First and foremost, the overriding maxim is that you never, ever, root against your home team when it's playing its mortal rivals. Yankees vs. Red Sox. Cowboys vs. Redskins. Lakers vs. Celtics. You are issued one soul at birth, and regardless of what it says on the receipt, there are no returns or refunds given when you sell it.

With that in mind, here are the few circumstances when it is allowable to put your fantasy team before your real-world team. Study them. Know them. Tattoo them on a body part that's easily accessible.

When the game is out of reach If the announcers are discussing the quality of their hotel's room service and the network, which spent all that money promoting and televising the game, is considering switching to another contest, you're off the hook. Go ahead and cheer for the other team's banjo-hitting shortstop to crush a few fastballs or for a backup running back to sprint 99 yards if it helps your fantasy team. No harm, no foul, since the game is as over as Michael Vick's endorsement deals.

When it's a matter of money Some leagues play for pride, others play for a little cash, and, finally, some play for sums of money more often associated with buying a factory-certified pre-owned Lexus. If your league falls into that third group, and an extra touchdown pass could be the difference between going home to your condo or living in a cardboard box, feel free to root for the fantasy team. As much as you love the Pats, Bob Kraft isn't about to let you live rent-free at Gillette Stadium.

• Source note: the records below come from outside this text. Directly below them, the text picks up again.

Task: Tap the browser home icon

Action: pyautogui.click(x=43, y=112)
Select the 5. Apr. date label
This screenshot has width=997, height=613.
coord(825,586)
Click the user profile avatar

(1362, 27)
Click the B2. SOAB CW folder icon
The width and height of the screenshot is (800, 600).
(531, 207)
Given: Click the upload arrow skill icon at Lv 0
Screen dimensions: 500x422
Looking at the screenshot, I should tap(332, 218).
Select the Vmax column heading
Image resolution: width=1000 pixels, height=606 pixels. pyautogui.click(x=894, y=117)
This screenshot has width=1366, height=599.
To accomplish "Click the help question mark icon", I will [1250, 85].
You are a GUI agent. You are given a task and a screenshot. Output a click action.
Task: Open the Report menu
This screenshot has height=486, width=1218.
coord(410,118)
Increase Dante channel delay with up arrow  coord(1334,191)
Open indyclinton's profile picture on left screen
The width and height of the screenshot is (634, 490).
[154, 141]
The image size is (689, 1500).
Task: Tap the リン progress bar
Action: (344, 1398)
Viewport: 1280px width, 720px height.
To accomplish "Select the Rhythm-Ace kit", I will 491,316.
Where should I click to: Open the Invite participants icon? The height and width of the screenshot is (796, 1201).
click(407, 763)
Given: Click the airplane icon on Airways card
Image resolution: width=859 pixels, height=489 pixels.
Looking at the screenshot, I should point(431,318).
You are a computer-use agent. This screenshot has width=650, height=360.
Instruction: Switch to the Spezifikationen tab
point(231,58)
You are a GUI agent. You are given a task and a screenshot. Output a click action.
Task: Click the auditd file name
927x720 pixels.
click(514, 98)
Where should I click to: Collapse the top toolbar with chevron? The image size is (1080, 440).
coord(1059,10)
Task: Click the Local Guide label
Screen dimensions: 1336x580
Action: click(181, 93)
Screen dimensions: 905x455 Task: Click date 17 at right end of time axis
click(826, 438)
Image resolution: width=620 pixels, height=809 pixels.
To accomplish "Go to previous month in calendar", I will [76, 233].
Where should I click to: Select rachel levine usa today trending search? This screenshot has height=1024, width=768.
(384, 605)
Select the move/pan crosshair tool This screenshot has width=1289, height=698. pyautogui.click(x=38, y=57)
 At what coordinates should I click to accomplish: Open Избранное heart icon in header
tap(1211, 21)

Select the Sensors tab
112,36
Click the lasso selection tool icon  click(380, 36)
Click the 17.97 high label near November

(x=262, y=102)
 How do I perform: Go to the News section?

When there's instant taunting involved Maybe you're the type who can blithely smile, comforted by your hometown team's success, while your head-to-head fantasy opponent talks more trash than Oscar the Grouch. I'm not. When in the presence of the person you have to beat, your fantasy team becomes the "us" and the other guy's squad is the "them," regardless of what laundry they're wearing. Root for "us."

When you care more than the real players Whether your favorite team is firmly ensconced in the playoff picture or is hopelessly out of it, this rule applies. There are times when a hit or a field goal or a win means everything to your fantasy team and not so much for the actual athletes playing the game. Once the Patriots or Sox have secured the division title, you're absolutely allowed to pull for the other side if it will allow you to claim your own fantasy crown.

When you're all alone I'd wager a first-round pick that there are several things you do in the privacy of your own home that aren't for public consumption. So, unless you have a pet that frowns on fan disloyalty, file this one under the category of "It's OK as long as no one sees you do it."

Shawn Peters is a fantasy football, baseball, and golf columnist for E-mail him at

5 comments: said...

Why don't you share with everyone WHY you hates the Pats so that they can see how misguided you are?

By the way, did the Jets lose this weekend? Again?

EzBlogger said...

Same reason I didn't like the sox in the late 90's early 00's. I don't route for teams I don't like.

Not Dante Bichette, Izzy Alcantra, Dan Douquette, and John Harrington. Not Bob Kraft, Jonathan Kraft, Bill Belichick, Randy Moss, etc.

Jets suck. The only way Chad Pennington is getting a ring is if he gets married. said...

I think your dislike for them is incredibly misguided. What do one group of people have to do with the other? Group A is a bunch of incompetents and Group B is their antithesis as three Super Bowls attest.

EzBlogger said...

I respect the Patriot players ut dislike the management so much I could never route for them as long as they are involved. said...

what is it you don't like about them? That they traded Curtis Martin? Let go Deion Branch? Played hardball with Asante Samuel? Told Viniteri to take a hike? As a famous philosopher once said: bidness is bidness.